Stored items:

######

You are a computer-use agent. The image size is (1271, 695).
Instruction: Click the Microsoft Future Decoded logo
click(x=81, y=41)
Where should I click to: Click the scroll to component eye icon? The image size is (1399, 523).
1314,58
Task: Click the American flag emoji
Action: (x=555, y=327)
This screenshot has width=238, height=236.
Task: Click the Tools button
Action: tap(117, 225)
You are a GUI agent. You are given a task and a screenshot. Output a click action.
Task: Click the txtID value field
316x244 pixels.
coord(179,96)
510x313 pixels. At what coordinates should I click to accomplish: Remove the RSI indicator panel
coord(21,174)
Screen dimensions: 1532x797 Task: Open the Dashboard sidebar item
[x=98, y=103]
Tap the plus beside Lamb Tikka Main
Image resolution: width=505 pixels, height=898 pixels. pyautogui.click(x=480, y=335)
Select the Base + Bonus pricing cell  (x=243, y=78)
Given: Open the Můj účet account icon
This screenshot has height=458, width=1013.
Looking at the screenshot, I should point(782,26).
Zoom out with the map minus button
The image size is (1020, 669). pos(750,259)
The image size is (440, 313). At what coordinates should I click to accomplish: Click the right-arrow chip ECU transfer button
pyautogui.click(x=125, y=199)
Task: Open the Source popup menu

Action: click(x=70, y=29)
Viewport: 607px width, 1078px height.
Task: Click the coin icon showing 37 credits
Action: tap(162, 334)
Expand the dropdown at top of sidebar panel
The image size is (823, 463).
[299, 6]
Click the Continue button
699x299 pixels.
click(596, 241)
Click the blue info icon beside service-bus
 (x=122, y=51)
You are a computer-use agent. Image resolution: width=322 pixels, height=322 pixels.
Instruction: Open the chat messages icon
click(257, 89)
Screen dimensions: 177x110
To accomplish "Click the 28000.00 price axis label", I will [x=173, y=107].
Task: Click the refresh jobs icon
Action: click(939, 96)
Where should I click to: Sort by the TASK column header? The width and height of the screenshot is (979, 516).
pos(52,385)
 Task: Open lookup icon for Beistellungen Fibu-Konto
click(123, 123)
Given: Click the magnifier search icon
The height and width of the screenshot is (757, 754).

######

#### [EXERCISE BRIEF]
Would you return the full set of entries, unchanged in every detail?

#### [REPLY TO THE TASK]
You are a computer-use agent. The image size is (1271, 695).
Instruction: Click the Microsoft Future Decoded logo
click(x=81, y=41)
Where should I click to: Click the scroll to component eye icon? The image size is (1399, 523).
1314,58
Task: Click the American flag emoji
Action: (x=555, y=327)
This screenshot has width=238, height=236.
Task: Click the Tools button
Action: tap(117, 225)
You are a GUI agent. You are given a task and a screenshot. Output a click action.
Task: Click the txtID value field
316x244 pixels.
coord(179,96)
510x313 pixels. At what coordinates should I click to accomplish: Remove the RSI indicator panel
coord(21,174)
Screen dimensions: 1532x797 Task: Open the Dashboard sidebar item
[x=98, y=103]
Tap the plus beside Lamb Tikka Main
Image resolution: width=505 pixels, height=898 pixels. pyautogui.click(x=480, y=335)
Select the Base + Bonus pricing cell  (x=243, y=78)
Given: Open the Můj účet account icon
This screenshot has height=458, width=1013.
Looking at the screenshot, I should point(782,26).
Zoom out with the map minus button
The image size is (1020, 669). pos(750,259)
The image size is (440, 313). At what coordinates should I click to accomplish: Click the right-arrow chip ECU transfer button
pyautogui.click(x=125, y=199)
Task: Open the Source popup menu

Action: click(x=70, y=29)
Viewport: 607px width, 1078px height.
Task: Click the coin icon showing 37 credits
Action: tap(162, 334)
Expand the dropdown at top of sidebar panel
The image size is (823, 463).
[299, 6]
Click the Continue button
699x299 pixels.
click(596, 241)
Click the blue info icon beside service-bus
 (x=122, y=51)
You are a computer-use agent. Image resolution: width=322 pixels, height=322 pixels.
Instruction: Open the chat messages icon
click(257, 89)
Screen dimensions: 177x110
To accomplish "Click the 28000.00 price axis label", I will [x=173, y=107].
Task: Click the refresh jobs icon
Action: click(939, 96)
Where should I click to: Sort by the TASK column header? The width and height of the screenshot is (979, 516).
pos(52,385)
 Task: Open lookup icon for Beistellungen Fibu-Konto
click(123, 123)
Given: Click the magnifier search icon
The height and width of the screenshot is (757, 754).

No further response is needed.